▸ Goal:
Recast the lines below, from the one containing "Where should I" through the one containing "(x=87, y=337)", as a JSON list of strings with one string per line, skipping blank lines. Leave the pictures out of the answer.

━━━ Dataset records

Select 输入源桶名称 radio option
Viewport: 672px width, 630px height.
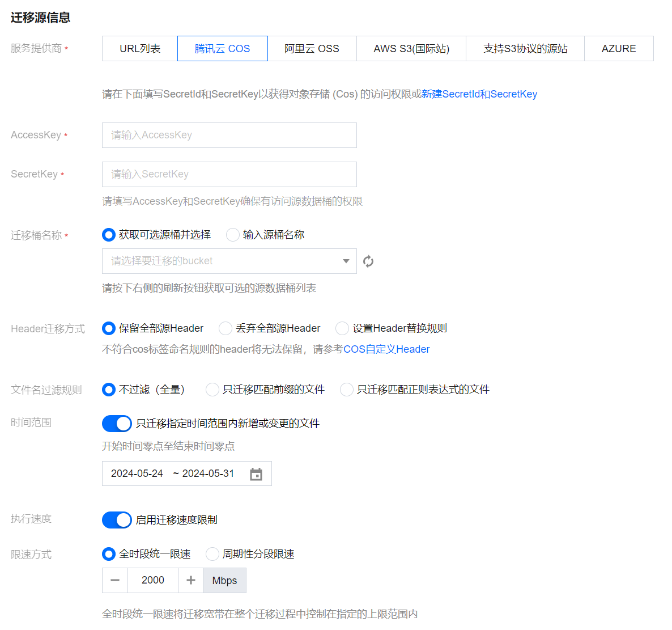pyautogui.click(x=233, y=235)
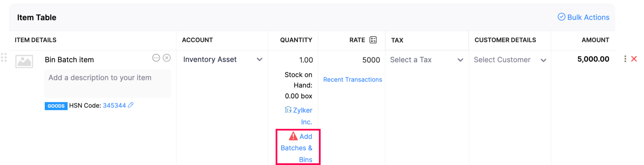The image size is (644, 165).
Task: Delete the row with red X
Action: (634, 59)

━━━━━━
━━━ Dataset records

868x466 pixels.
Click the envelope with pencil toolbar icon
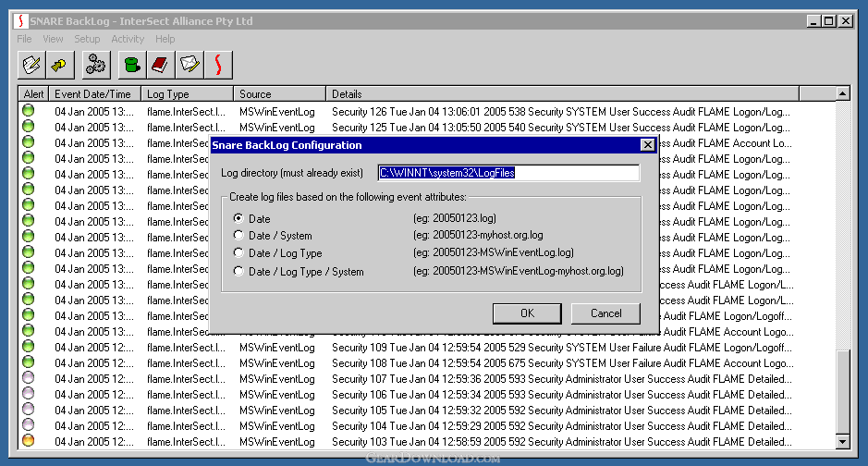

━━━━━━
━━━ Dataset records

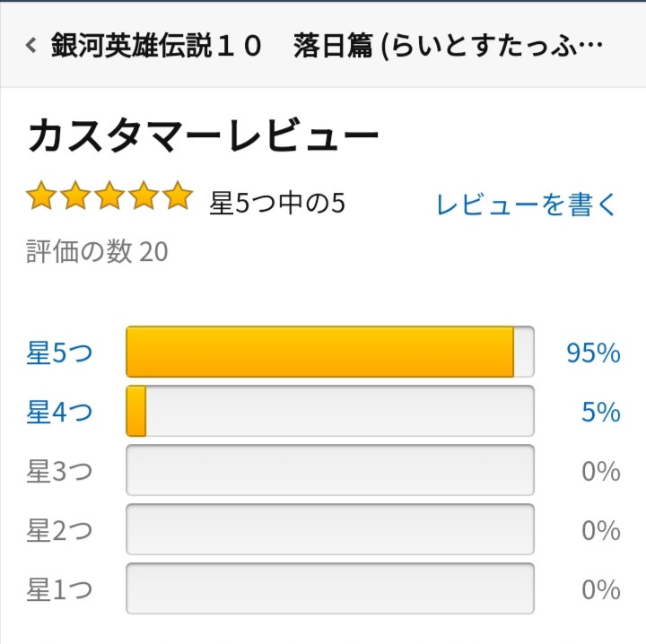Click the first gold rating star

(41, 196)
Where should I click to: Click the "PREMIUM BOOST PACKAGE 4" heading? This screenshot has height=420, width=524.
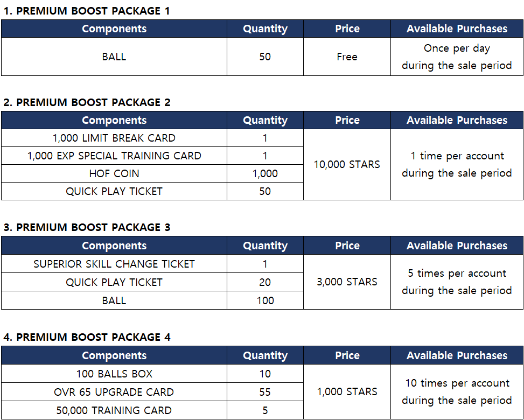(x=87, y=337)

━━━━━━

▸ Solution to this task:
[
  "Where should I click to: Click the \"PREMIUM BOOST PACKAGE 4\" heading? This screenshot has height=420, width=524.",
  "(x=87, y=337)"
]